Home » "There's No Crying in Baseball"
Average: 4.7 (3 votes)

"There's No Crying in Baseball"

| comments

I can watch just about any baseball movie there is. In fact, it doesn't even have to really be about baseball for me to enjoy it. One of my favorite baseball movies is "A League of their Own" in which a crotchety coach played by Tom Hanks bellows, "there's no crying in baseball." But the irony is that in the movie he does, and he's addressing women. Now, it might be assumed that women tear up a bit more than men.
I have heard my son's coach say that phrase. I have hollered it more than once. Along with the other important baseball cheer, "just rub some dirt in it." Maybe those cheers are alright when there are bases to be run, a swing to be made, or some encouragement needing to be yelled from the dugout. For me they don't come naturally.

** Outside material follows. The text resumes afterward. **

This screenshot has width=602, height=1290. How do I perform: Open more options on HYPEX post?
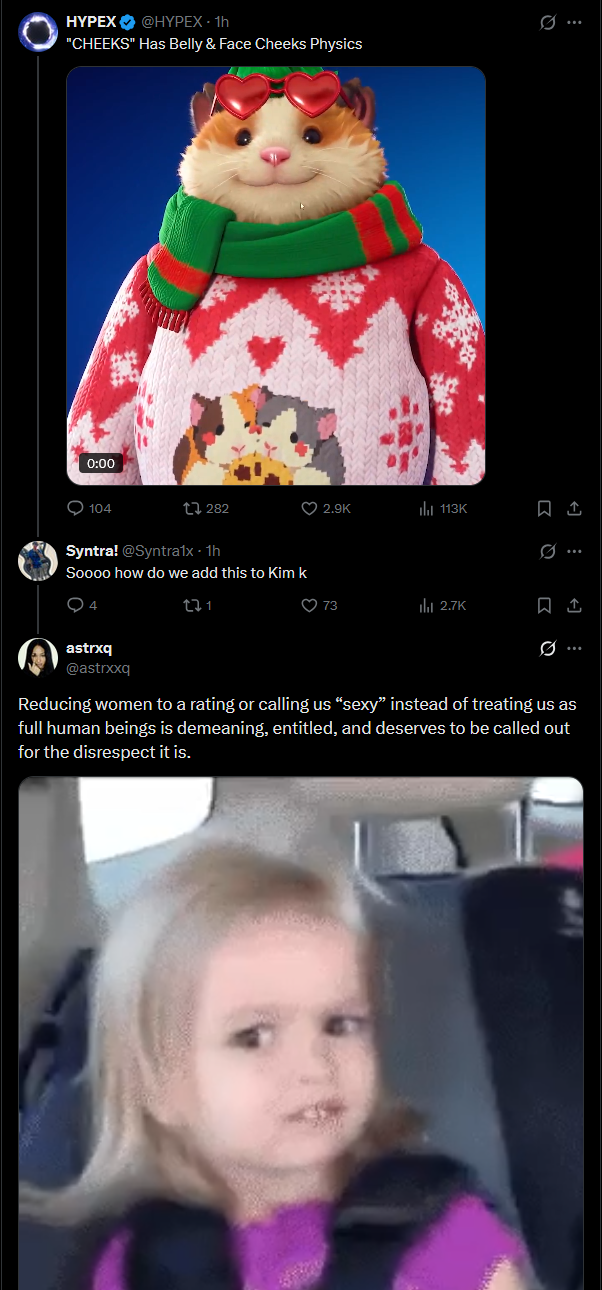574,22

But there are other times. The bases were loaded. It was the bottom of the last inning. There were two outs. My son is up to bat. He had had an up and down season and lost his place in the batting order rather unkindly. His over all average had been great, but he's had a bad tournament. As a result, he had spent a lot of time in the dugout. Now, with the game on the line - to put away in the books, or to begin a rally - my son is at bat. The coaches had cleared the dugout to make sure everyone would at least be able to have played a little bit. So now my son's in the line up. With so much to prove to himself and to his coaches, with the game on the line for his teammates, he steps in the batters box.
First pitch was low and way outside, but called a strike. The next pitch is high and called for a ball. Not bad, 1 and 1. But then, the next pitch was right down the middle, a fast ball, too fast for his swing. A swing and a miss, 1 and 2. The next pitch a swing and a miss in the same place with another fast ball. He's out, the base-runners are stranded. Third out, the game's over and our team lost.

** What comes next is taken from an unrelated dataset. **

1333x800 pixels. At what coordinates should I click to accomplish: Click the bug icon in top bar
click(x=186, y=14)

My son. Only eleven years old, wept as he headed toward the dugout. Maybe there's no crying in baseball. But where there are string passions, competition, and a desire to lift a team farther on, there will, I suppose always will be, some weeping. There was no condemnation, just a pat on his helmeted head and a fist bump. These coaches knew there was no shame in disappointment. In fact, that made the wet eyes dry even faster.
As soon as the tears appeared, they left. It was let out, over and done. If baseball's about anything, it's about forgiveness and second chances on another day. It was time to go home and play catch.